Deze wijziging verruimt het beleggingsmandaat van het IMF en brengt deze in lijn met de beleggingsmandaten van andere internationale financiële instellingen. Zo zal het IMF in staat zijn een hoger rendement te halen op zijn beleggingen. Volgens het huidige beleggingsmandaat mag het IMF alleen beleggen in staatsobligaties en obligaties van andere internationale financiele instellingen. De leden van de VVD-fractie vragen de regering te specificeren in hoeveel verschillende staatsobligaties en obligaties van financiële instellingen de IMF nu heeft belegd. Wat was tot op heden hiervan het gemiddelde jaarlijkse rendement? Onderhavige wijziging heft deze beperking van het beleggingsmandaat op. In de toekomst zal het IMF met 70% van de stemmen regels kunnen afspreken volgens welke het IMF middelen die op de beleggings- en speciale uitkeringsregeling staan kan beleggen. Zodoende zijn er nu geen belemmeringen meer dat bepaalde beleggingen niet mogen. Wie zal binnen de instelling aansprakelijk zijn voor het resultaat (en eventuele verliezen) van deze beleggingen? Heeft de IMF overwogen de beleggingen uit te besteden? Zo neen, waarom niet? Zo ja, waarom is uiteindelijk gekozen voor het huidige systeem?
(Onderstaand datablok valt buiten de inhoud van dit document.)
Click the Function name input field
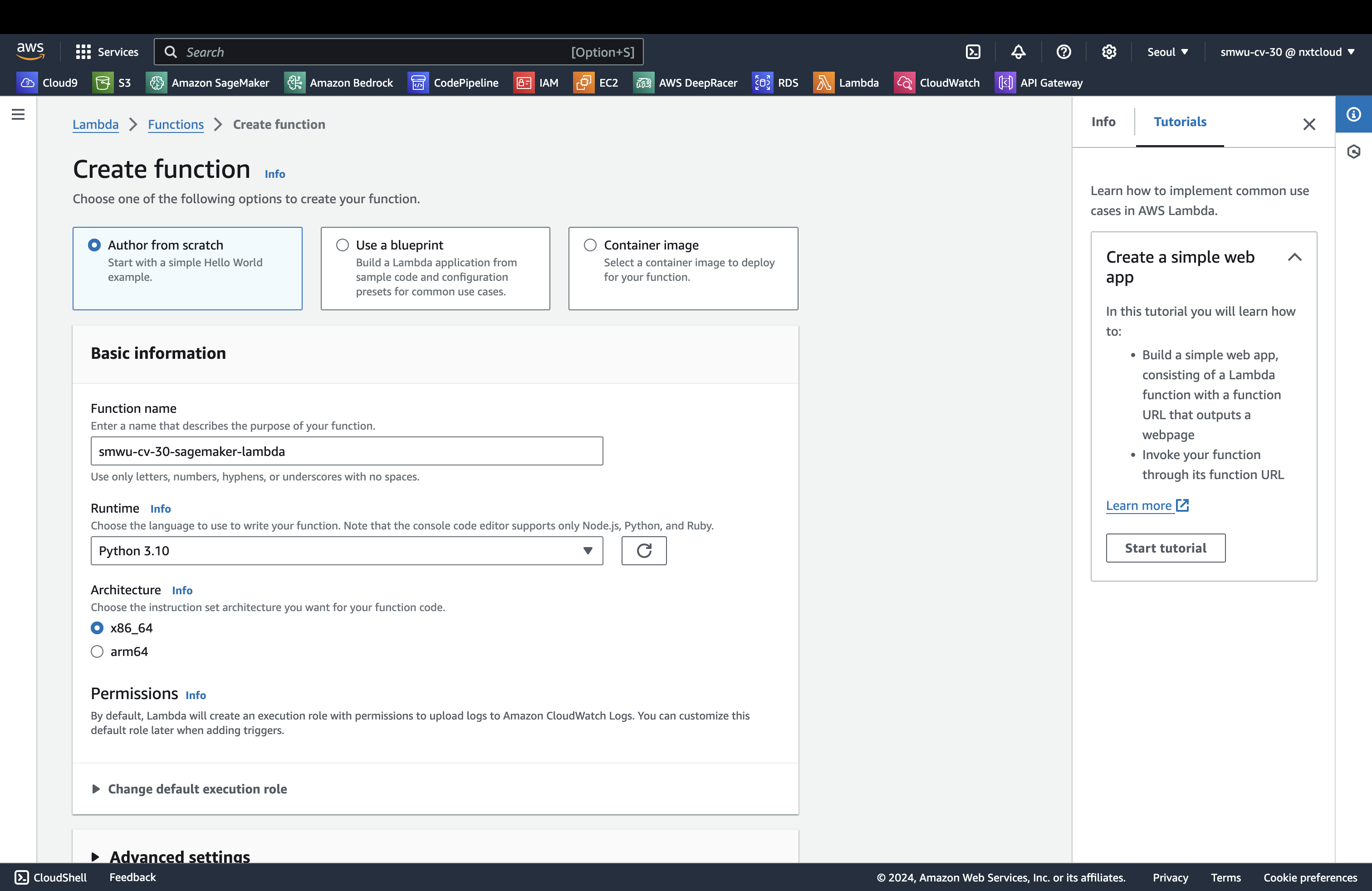The height and width of the screenshot is (891, 1372). click(347, 451)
De voorzitter van de vaste commissie voor Financiën,

Blok

De griffier van de commissie,

Berck


XNoot
1

Samenstelling:

Leden: Van der Vlies (SGP), Blok (VVD), voorzitter, Ten Hoopen (CDA), ondervoorzitter, Weekers (VVD), Van Haersma Buma (CDA), De Nerée tot Babberich (CDA), Haverkamp (CDA), Dezentjé Hamming-Bluemink (VVD), Omtzigt (CDA), Koşer Kaya (D66), Irrgang (SP), Luijben (SP), Kalma (PvdA), Blanksma-van den Heuvel (CDA), Cramer (CU), Van der Burg (VVD), Van Dijck (PVV), Spekman (PvdA), Gesthuizen (SP), Ouwehand (PvdD), Tang (PvdA), Vos (PvdA), Bashir (SP), Sap (GL) en Linhard (PvdA).

Plv. leden: Van der Staaij (SGP), Remkes (VVD), Pieper (CDA), Aptroot (VVD), De Vries (CDA), Van Hijum (CDA), Mastwijk (CDA), Elias (VVD), De Pater-van der Meer (CDA), Pechtold (D66), Kant (SP), Ulenbelt (SP), Van der Veen (PvdA), Smilde (CDA), Anker (CU), Nicolaï (VVD), De Roon (PVV), Heerts (PvdA), Karabulut (SP), Thieme (PvdD), Heijnen (PvdA), Roefs (PvdA), Van Gerven (SP), Vendrik (GL) en Smeets (PvdA).